On July 19th 2022, Google introduced Carbon Language. What exactly is Carbon, and what does it aim to achieve? Note that the Carbon coding language is experimental.
To understand Carbon, we first need to take a look at the language it’s attempting to augment. That is, C++. It remains the dominant programming language for performance critical software, and has been a stable foundation for massive codebases. However, improving C++ is extremely difficult. This is due to a few reasons:
- Decades of technical debt
- Prioritizing backwards compatibility over new features
- C++, ideally, is about standardization rather than design
- Uses a committee process that takes multiple years to make changes, and sometimes can’t at all
Carbon, as Google puts it, is okay with “exploring significant backwards incompatible changes”. This has pros for those wanting to work with a language developing with the mindset of “move fast and break things”.
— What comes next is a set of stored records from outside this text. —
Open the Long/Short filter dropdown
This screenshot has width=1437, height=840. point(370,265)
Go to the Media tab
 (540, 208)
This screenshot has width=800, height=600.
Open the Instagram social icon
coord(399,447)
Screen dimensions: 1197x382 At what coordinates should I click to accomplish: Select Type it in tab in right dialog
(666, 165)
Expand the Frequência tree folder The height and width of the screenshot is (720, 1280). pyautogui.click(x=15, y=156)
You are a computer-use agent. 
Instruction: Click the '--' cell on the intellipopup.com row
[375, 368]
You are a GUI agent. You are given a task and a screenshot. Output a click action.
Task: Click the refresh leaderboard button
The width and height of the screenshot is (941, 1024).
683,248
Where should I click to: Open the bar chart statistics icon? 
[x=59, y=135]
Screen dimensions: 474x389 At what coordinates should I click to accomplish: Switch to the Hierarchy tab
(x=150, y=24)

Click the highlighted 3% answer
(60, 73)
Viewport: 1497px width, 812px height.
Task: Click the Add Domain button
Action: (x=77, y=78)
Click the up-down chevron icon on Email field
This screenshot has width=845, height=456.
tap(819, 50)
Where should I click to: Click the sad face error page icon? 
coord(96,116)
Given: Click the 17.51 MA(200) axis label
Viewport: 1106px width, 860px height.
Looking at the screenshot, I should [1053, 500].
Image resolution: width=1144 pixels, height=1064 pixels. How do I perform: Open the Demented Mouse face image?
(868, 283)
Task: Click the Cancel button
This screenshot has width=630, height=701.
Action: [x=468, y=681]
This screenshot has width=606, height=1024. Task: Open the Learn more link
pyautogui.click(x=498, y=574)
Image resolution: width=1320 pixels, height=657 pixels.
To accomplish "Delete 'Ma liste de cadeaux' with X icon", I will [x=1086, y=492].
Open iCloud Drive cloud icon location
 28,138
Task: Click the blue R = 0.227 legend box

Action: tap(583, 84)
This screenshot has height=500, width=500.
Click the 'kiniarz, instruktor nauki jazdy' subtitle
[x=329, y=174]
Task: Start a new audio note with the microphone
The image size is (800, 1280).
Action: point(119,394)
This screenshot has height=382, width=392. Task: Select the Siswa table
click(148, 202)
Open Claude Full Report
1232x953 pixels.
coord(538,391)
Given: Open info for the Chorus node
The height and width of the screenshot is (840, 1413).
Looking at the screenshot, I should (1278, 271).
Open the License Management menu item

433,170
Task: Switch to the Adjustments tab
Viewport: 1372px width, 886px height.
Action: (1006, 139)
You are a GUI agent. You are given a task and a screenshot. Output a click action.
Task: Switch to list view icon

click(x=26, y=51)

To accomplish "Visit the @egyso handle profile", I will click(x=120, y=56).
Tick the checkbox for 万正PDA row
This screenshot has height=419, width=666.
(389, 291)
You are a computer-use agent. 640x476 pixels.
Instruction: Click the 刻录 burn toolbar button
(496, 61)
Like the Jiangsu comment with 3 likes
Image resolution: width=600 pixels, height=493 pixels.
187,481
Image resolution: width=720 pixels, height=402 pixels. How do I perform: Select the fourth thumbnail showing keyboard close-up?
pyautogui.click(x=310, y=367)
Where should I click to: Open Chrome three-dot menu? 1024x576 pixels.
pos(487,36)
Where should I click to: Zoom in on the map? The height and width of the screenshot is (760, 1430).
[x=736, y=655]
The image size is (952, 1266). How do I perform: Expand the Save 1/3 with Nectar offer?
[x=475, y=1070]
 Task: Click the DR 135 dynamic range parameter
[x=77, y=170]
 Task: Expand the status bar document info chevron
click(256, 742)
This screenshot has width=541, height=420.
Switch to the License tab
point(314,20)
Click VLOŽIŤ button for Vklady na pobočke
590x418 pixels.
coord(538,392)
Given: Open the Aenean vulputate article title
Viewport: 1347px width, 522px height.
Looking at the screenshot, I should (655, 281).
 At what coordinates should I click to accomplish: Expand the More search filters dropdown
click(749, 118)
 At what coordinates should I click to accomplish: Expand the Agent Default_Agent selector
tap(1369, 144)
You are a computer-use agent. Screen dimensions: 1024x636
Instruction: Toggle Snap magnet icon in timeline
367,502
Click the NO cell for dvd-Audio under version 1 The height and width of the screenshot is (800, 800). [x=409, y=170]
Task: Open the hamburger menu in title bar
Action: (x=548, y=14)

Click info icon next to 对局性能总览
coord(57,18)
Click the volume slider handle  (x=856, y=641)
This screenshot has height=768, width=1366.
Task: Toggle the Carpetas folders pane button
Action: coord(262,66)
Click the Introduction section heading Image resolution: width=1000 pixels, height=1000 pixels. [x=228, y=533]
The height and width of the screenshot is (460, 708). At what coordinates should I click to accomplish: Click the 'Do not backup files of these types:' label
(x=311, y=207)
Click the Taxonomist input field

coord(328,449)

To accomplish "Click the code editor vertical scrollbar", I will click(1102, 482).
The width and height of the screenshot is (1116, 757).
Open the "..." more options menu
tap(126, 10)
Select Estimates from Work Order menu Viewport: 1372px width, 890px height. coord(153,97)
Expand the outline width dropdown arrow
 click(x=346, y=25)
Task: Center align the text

Carbon promises a few things in their readme:
Carbon is fundamentally a successor language approach, rather than an attempt to incrementally evolve C++. It is designed around interoperability with C++ as well as large-scale adoption and migration for existing C++ codebases and developers. A successor language for C++ requires:
- Performance matching C++, an essential property for our developers.
- Seamless, bidirectional interoperability with C++, such that a library anywhere in an existing C++ stack can adopt Carbon without porting the rest.
- A gentle learning curve with reasonable familiarity for C++ developers.
- Comparable expressivity and support for existing software’s design and architecture.
- Scalable migration, with some level of source-to-source translation for idiomatic C++ code.
Google wants Carbon to fill an analogous role for C++ in the future, much like TypeScript or Kotlin does for their respective languages.
Java → Kotlin
C++ → Carbon?
Talk is cheap, show me the code
Okay, so what does Carbon look like then?
First, let’s see how to calculate the area of a circle in C++.
Compared to Carbon:
fn FunctionName() -> i32 is shorter than
int FunctionName(). It could be their goal is simply to separate the syntax from other known languages enough to recognize at a glance. Maybe I’m missing something.
One neat feature they’ve shown is the interoperability between Carbon and C++. You can call C++ from Carbon and vice versa. You can rewrite or replace as little or as much of your libraries as you want without fear of breaking anything. Well, at least without breaking anything more than normal when dealing with C++.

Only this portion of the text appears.